### TASKS TO CARRY OUT:
(a) From the badges page, quote the part that opens with the words containing "Board Member" and closes with "the MGC board.".
(b) In the badges page, condense the paragraph beginning "Luckily, on every trip someone amuses" into a single shorter sentence that retains its main facts.

### SELECTED TEXT:
# # # # #

Badges

Badges??? We don’t need no stinking badges! Well… yeah, we actually do. At MGC, no good, or bad deed for that matter, is gone unrewarded. Listed below are the badges, awards and special honors bestowed on our worthy members.

Membership/Participation

Board Member

Hey, someone has to guide this herd of drunkards. Due to their uncanny ability to avoid a land war in Asia, these distinguished members have been named to the MGC board.

Trip Planner

Volunteered to plan an MGC trip and is forever recognized as an esteemed “Trip Planner.”

Multiple Trip Planner

Volunteered to plan multiple MGC trips. What more can I say… this person has achieved near god-like status.

5 Events

Member has attended 5 MGC events — a decent showing and there may be hope for this sad sack after all.

10 Events

Member has attended 10 MGC events and is much more gung ho than those wimpy 5 event attendees; praised throughout the land for this monumental achievement.

15 Events

Member has attended 15 MGC events and is the grand poobah of all attendees. More than likely he is also a raging alcoholic due to the many years of MGC tomfoolery.

Annual Awards

MVP

This member has distinguished himself from the other MGC miscreants by going above and beyond the call of duty to do something truly spectacular. He is our hero!

Drunkard

This highly sought after honor is bestowed upon the member that has pickled himself by drinking more or longer than all the other trip attendees.

Bonehead

Luckily, on every trip someone amuses all of the other attendees by doing something completely ridiculous or stupid. This member gets to wear the “Bonehead” badge for the year.

Ralphy Boy

Bring me a bucket… this poor sad sack has made the dubious mistake of hurling massive chunks on an MGC trip. Extra points can be awarded for distance, quantity and location of the vomitous mass.

# # # # #

### AVAILABLE DATA:
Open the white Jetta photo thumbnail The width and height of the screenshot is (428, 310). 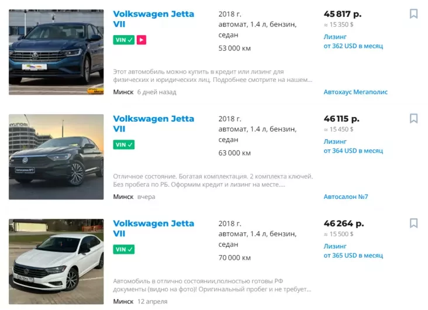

# # # # #

### ANSWERS BY TASK:
(a)
Board Member

Hey, someone has to guide this herd of drunkards. Due to their uncanny ability to avoid a land war in Asia, these distinguished members have been named to the MGC board.

(b) On every trip, the member who amuses the other attendees by doing something completely ridiculous or stupid wears the "Bonehead" badge for the year.